El PP suprime el derecho universal de la ciudadanía a la sanidad y recupera las casposa figura del “asegurado” de los años setenta.

En abril de 2012, a los tres meses de ocupar el poder, el PP publicó en el BOE un Real Decreto Ley (RDL 16/2012), teóricamente orientado a garantizar la sostenibilidad del sistema sanitario, aunque, en realidad, se trataba de un atentado frontal contra el mismo. Esta celeridad del Ministerio, dirigido por Ana Mato, sólo se puede explicar de una manera: ese texto ya estaba escrito cuando, en la campaña electoral, pregonaban que nunca tocarían la sanidad, la educación y los servicios sociales. Estaba en su “agenda oculta” y recoge las medidas que querían imponer en sanidad (recortes y privatizaciones) cualquiera que fuese la situación heredada. Este RDL suprime el derecho  universal de la ciudadanía a la sanidad y recupera las casposa figura del “asegurado” de los años setenta. Por tanto, las personas serán atendidas en cuanto coticen para conseguirlo: la salud deja de ser un derecho y se convierte en una mercancía que hay que pagar. Este RDL provocó la exclusión de cerca de un millón de personas de la cobertura sanitaria (inmigrantes), pero hay otros colectivos que se podrán ver afectados en el futuro.
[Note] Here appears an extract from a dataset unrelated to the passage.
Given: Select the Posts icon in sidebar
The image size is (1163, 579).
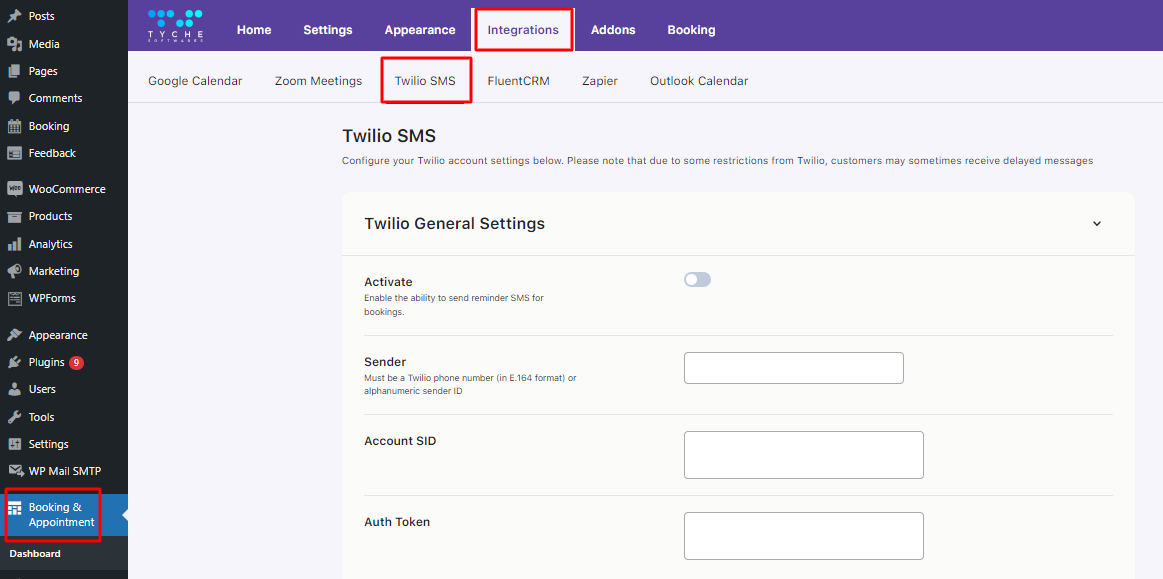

Alfonso Alonso, entonces portavoz del PP, intentó justificar esta exclusión diciendo que era necesaria para evitar el colapso de las urgencias. Ahora, como ministro de Sanidad, utiliza el mismo argumento para todo lo contrario, ya que anunció que los inmigrantes excluidos podrán  ser atendidos en  Atención Primaria, aunque no recuperan el derecho a la tarjeta sanitaria. Esta tarjeta, con su Código de Identificación Personal (CIP) es imprescindible para poder “circular” por el sistema sanitario en sus distintos niveles, sin discriminaciones. Es como el DNI en la vida ordinaria: imprescindible para realizar cualquier trámite civil, administrativo o jurídico. Lo contrario es ofrecer una asistencia de segunda división, una atención de beneficencia, una prestación caritativa. Se trata, de nuevo, de una gran mentira, acuciados como están por las malas perspectivas electorales.

Para rectificar de verdad sólo hay un camino: derogar el RDL 16/2012, que provoca la exclusión y acarrea otros daños y perjuicios a todos los ciudadanos (copagos, retirada de fármacos u prestaciones, fragmentación de la cartera de servicios). Pero no lo van a hacer -como han reclamado recientemente todos los partidos excepto el PP y Ciudadanos-, porque esa ley es la piedra angular que utilizan para desmantelar el sistema sanitario público y generar espacios de negocio para las aseguradoras y  empresas afines. Sólo les interesa generar beneficios privados a costa del presupuesto sanitario.

En un debate televisado sobre el tema escuché al representante del PP afirmar que no se podía devolver la tarjeta sanitaria a los excluidos porque “provocan mucho gasto sanitario en el exterior” que después hay que reembolsar. También afirmó que la medida había sido aprobada en el Consejo Interterritorial del SNS (CISNS), donde están representadas todas las Comunidades Autónomas. Nada de esto es verdad. Los inmigrantes no provocan mayor gasto sanitario (ni aquí ni en el exterior) ya que son, en su mayoría, personas jóvenes y sanas que vienen a trabajar y a ganarse la vida (y si los ilegales no tienen contrato no es por su decisión: es el contratador quién incumple la norma). Y el RDL nunca ha sido aprobado en el CISNS; ni siquiera, ha sido discutido en el Parlamento. Al tratarse de un “Real Decreto” fué remitido directamente al BOE por el gobierno del PP, tras ser firmado por el Rey cazador de elefantes.

Mienten. Mienten sin reparos y sin remordimiento. Porque, aunque también lo nieguen, esta ley ha provocado y provoca mucho sufrimiento a miles de ciudadanos con la salud precaria y con la angustia de carecer de medios para hacerle frente. No les importa. Sólo les interesa el negocio y cumplir las instrucciones del lobby empresarial. Cuando pase el tiempo electoral volverán, si no son desalojados del poder, con sus políticas de desmantelamiento del Estado de bienestar, con el saqueo de las arcas públicas.